China’s rapid socio-economic development has achieved remarkable equalizing conditions between men and women in the aspects of health, education and labor force participation, but the glass ceiling phenomenon has become more prominent. The book develops a cross-disciplinary paradigm, with economics at its core, to better understand gender in China and women in management in the Chinese business context.

The theoretical perspective integrates the knowledge and evidence from cognate disciplinary strands, such as economics, sociology, management studies, and the Chinese literature, into one unified framework. In-depth interviews with managers in China’s largest enterprises complement the theoretical perspective with rich empirical details to examine women’s managerial experiences and career choices.
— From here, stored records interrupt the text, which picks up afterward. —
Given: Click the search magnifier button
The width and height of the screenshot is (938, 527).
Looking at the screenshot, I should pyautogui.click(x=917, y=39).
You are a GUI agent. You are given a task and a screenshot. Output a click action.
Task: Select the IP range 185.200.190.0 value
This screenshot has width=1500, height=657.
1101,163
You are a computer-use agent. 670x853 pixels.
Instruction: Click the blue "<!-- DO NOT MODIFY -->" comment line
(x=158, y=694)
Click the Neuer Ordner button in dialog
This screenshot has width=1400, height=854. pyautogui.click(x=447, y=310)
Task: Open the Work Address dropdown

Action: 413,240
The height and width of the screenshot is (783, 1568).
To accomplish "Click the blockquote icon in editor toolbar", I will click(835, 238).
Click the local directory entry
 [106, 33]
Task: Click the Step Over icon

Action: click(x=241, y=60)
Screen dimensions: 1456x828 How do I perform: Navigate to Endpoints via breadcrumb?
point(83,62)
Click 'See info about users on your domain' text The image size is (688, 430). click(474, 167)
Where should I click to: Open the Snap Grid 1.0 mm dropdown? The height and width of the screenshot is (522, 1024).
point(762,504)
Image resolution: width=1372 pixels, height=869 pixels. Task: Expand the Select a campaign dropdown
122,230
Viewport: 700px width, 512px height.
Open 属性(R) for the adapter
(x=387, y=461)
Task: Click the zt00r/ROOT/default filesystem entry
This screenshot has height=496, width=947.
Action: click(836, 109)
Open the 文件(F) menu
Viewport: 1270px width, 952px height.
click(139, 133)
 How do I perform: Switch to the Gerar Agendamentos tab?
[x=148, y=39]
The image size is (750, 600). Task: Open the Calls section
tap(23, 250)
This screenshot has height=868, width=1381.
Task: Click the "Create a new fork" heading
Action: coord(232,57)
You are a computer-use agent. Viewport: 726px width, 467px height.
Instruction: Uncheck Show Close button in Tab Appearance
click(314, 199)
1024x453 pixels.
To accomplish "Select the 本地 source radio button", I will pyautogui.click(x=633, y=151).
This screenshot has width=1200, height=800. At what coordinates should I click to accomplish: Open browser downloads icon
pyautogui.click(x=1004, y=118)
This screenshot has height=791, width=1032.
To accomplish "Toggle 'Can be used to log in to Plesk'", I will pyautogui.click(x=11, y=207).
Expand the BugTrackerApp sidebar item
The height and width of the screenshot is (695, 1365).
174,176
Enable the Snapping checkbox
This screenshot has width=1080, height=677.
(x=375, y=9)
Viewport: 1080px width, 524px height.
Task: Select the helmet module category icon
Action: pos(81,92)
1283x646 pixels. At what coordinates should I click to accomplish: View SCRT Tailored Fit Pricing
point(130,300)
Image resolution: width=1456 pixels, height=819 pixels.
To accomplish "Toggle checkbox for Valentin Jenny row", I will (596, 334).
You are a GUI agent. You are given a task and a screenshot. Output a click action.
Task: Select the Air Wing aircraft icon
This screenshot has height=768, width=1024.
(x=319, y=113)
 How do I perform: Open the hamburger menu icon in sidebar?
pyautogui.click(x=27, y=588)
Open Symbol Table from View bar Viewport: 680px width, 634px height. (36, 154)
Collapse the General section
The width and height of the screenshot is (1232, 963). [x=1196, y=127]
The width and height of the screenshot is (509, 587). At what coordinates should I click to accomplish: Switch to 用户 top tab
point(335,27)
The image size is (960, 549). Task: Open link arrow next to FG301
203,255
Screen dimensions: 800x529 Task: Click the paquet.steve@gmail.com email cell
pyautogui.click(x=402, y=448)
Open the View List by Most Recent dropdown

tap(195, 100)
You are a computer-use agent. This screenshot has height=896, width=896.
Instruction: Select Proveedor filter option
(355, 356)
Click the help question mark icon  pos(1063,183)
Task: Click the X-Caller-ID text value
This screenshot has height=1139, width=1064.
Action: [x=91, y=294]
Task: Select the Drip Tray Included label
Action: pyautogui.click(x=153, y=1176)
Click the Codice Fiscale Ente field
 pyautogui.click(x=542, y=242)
The book’s argument sheds light on the power of stereotypes that specify women’s roles in the family, organization, and society. It shows that understanding the socio-psychological and organizational dynamics of stereotyping in the Chinese context, as well as how Chinese women make career decisions, recognizing and deploying these expectations, provides new perspectives on the underrepresentation of women among business leaders in China.

The book offers multi-disciplinary evidence on the economics of gender in China that is highly relevant for gender studies in general, and across a number of subject areas, and it can be used in any setting as an introductory reference.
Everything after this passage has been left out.